If you are more a Data Scientist than a Data Engineer, you’ve just started working in Azure Synapse Analytics Studio and you feel lost and frustrated every now and again, I feel you and I’m here for you. I can only hope you are as lucky as I am, having some very skilled Data Engineering colleagues (my heroes: Henrik Reich, Farzad Bonabi & Ernst Bolle). Without them I would feel completely lost.

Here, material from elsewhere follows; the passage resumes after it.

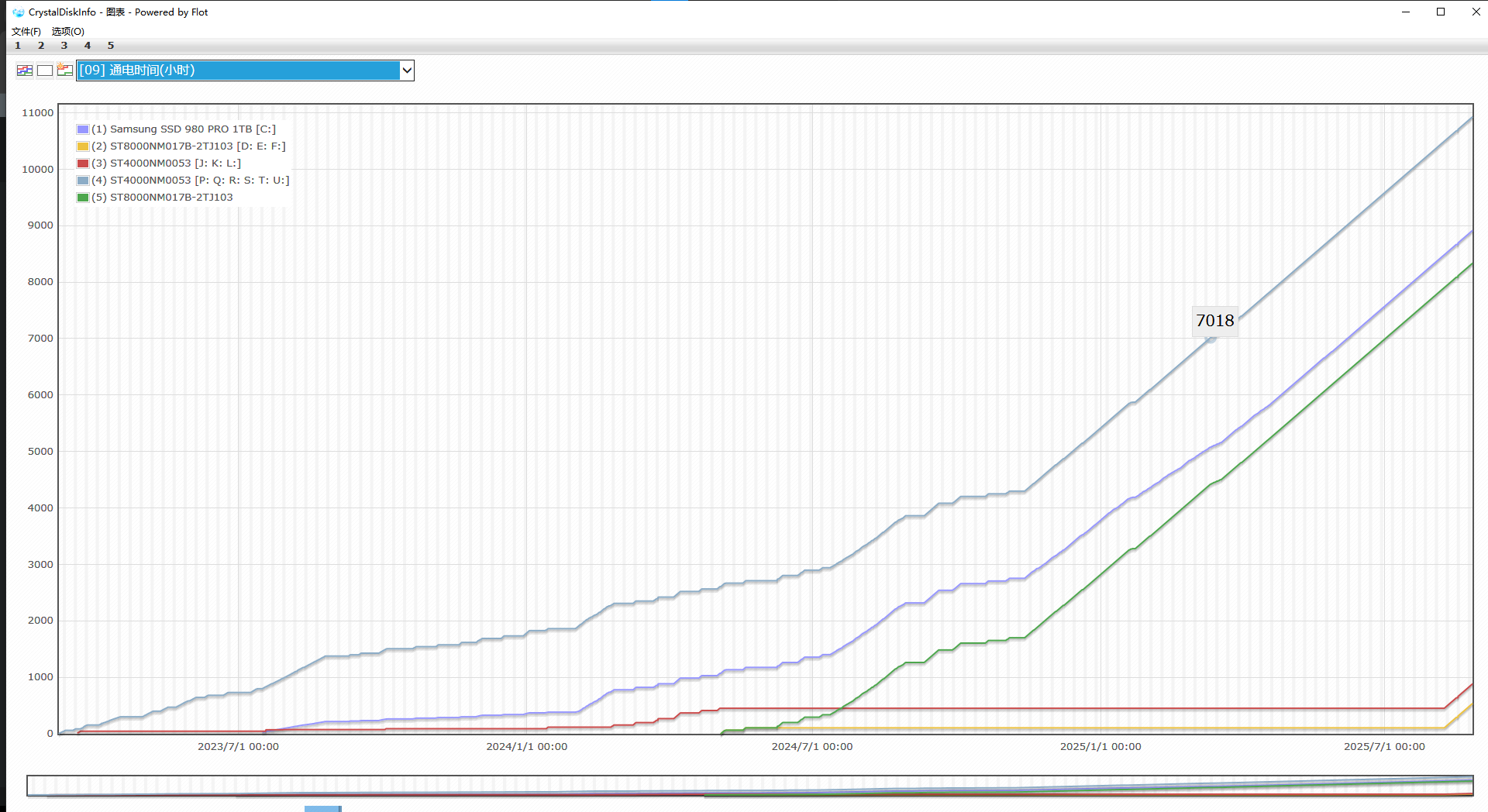The height and width of the screenshot is (812, 1488).
Task: Click the Samsung SSD 980 PRO legend label
Action: pyautogui.click(x=183, y=129)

Even though there is a whole lot to love when it comes to Azure Synapse Analytics Studio, some should-have-been-easy tasks can cause a lot of question marks and frustration. One of those tasks, for me, was how to save a graph created in a notebook as a png file on the Azure Data Lake Generation 2 (abfss location). Which, in our Azure Synapse, is located here:
I’ve done a fair share of googling, all very unnecessary as I should have just run to my Data Engineering colleagues, who were there to save the/my day again. Of course, as expected, this task was very easy after all. It’s always easy when you know how to do it, isn’t it?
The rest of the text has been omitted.